╭─ DATASET ENTRIES

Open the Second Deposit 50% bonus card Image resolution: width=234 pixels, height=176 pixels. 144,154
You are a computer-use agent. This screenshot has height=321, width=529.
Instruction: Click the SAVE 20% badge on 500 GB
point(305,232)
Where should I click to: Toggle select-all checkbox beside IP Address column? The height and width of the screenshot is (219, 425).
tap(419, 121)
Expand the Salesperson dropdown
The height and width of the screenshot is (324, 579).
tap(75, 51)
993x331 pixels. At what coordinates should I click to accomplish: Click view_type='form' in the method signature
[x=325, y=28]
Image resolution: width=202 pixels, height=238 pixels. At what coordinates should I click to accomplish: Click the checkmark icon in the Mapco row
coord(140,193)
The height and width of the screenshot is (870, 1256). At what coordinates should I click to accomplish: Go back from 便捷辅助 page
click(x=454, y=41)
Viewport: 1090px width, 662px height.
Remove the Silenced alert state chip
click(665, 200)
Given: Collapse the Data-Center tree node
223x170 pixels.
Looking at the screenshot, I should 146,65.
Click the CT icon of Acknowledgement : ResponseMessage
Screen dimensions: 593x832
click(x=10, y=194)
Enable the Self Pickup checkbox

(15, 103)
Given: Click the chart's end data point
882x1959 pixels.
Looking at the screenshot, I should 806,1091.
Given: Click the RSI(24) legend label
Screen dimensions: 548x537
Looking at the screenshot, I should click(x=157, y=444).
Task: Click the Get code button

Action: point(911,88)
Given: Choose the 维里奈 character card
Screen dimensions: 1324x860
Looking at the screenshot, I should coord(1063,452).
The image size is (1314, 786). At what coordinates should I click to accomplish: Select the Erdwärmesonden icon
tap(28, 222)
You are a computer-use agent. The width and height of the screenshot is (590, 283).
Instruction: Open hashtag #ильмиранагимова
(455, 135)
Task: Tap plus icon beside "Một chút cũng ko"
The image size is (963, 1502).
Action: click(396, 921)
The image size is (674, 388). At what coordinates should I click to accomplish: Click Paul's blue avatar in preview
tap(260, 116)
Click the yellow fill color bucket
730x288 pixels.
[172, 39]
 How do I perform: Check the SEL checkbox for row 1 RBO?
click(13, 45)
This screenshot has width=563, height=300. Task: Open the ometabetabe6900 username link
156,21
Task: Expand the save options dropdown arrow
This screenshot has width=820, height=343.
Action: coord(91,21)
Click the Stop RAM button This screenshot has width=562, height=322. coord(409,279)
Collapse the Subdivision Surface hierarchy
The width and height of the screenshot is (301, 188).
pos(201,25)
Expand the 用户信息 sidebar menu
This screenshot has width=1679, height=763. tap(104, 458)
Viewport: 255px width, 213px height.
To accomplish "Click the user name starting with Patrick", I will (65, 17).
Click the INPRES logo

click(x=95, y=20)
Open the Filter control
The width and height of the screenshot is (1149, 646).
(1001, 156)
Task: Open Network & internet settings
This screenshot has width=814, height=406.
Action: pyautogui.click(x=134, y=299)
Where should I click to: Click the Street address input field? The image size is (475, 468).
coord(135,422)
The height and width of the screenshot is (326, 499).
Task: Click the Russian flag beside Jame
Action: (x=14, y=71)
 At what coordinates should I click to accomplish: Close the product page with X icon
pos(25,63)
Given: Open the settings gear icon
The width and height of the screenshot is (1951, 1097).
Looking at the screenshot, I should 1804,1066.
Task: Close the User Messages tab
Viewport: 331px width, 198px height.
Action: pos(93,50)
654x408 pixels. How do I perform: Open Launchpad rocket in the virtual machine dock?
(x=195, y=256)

╰─

> **EXERCISE OBJECTIVE**
Look above for the line holding "The width and height of the screenshot is (301, 188).", then set down exactly that line and every line after it up to and including the line holding "Viewport: 255px width, 213px height.", with nothing else.

> **TASK ANSWER**
The width and height of the screenshot is (301, 188).
pos(201,25)
Expand the 用户信息 sidebar menu
This screenshot has width=1679, height=763. tap(104, 458)
Viewport: 255px width, 213px height.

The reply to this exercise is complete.